_EXERCISE REQUIREMENTS_.
Please copy exactly the lines from the top of the data through the line containing "Trắc nghiệm: Hãy", and nothing else.

Pixel coordinate grounding data
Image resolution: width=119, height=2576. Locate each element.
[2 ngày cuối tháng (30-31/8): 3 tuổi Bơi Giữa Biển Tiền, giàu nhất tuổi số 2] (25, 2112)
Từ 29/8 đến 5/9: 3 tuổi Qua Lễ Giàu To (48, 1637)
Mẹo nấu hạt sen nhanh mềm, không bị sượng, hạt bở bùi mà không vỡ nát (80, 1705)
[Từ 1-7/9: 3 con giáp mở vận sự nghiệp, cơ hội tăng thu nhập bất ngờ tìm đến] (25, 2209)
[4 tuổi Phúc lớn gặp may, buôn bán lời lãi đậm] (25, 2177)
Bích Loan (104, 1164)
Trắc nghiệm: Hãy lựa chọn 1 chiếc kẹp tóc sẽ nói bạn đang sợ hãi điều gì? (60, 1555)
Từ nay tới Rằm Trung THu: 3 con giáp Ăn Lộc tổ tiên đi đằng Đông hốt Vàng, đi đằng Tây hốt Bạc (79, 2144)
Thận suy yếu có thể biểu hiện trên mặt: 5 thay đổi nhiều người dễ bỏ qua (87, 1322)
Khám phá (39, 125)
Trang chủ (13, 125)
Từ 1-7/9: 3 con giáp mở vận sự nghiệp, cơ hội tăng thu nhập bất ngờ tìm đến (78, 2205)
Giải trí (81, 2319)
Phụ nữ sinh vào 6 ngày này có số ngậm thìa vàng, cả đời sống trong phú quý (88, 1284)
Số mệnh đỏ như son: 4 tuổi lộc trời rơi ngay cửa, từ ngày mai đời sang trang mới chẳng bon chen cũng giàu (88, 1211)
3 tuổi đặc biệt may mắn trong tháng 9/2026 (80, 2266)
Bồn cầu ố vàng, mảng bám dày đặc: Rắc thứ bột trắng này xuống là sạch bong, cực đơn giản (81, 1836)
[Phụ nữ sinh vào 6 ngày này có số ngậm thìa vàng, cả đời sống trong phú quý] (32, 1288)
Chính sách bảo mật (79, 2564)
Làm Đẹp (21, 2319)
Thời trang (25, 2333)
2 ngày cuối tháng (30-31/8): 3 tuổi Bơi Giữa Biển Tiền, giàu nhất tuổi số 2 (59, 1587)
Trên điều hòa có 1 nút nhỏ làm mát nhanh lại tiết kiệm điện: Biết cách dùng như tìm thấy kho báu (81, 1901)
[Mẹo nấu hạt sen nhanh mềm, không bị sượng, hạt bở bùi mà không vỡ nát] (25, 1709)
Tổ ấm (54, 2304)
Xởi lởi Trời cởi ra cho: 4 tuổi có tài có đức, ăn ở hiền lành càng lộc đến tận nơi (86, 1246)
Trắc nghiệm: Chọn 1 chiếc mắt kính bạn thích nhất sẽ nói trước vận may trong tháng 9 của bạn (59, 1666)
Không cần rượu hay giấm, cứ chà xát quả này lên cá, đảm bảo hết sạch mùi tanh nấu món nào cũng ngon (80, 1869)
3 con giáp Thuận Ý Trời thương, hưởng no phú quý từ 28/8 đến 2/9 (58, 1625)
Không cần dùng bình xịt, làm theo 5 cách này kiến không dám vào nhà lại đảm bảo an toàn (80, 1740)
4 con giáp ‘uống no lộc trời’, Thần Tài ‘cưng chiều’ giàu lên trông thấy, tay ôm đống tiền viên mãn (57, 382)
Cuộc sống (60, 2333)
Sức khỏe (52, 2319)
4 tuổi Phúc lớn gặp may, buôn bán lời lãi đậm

_EXERCISE ANSWER_.
Image resolution: width=119, height=2576. Locate each element.
[2 ngày cuối tháng (30-31/8): 3 tuổi Bơi Giữa Biển Tiền, giàu nhất tuổi số 2] (25, 2112)
Từ 29/8 đến 5/9: 3 tuổi Qua Lễ Giàu To (48, 1637)
Mẹo nấu hạt sen nhanh mềm, không bị sượng, hạt bở bùi mà không vỡ nát (80, 1705)
[Từ 1-7/9: 3 con giáp mở vận sự nghiệp, cơ hội tăng thu nhập bất ngờ tìm đến] (25, 2209)
[4 tuổi Phúc lớn gặp may, buôn bán lời lãi đậm] (25, 2177)
Bích Loan (104, 1164)
Trắc nghiệm: Hãy lựa chọn 1 chiếc kẹp tóc sẽ nói bạn đang sợ hãi điều gì? (60, 1555)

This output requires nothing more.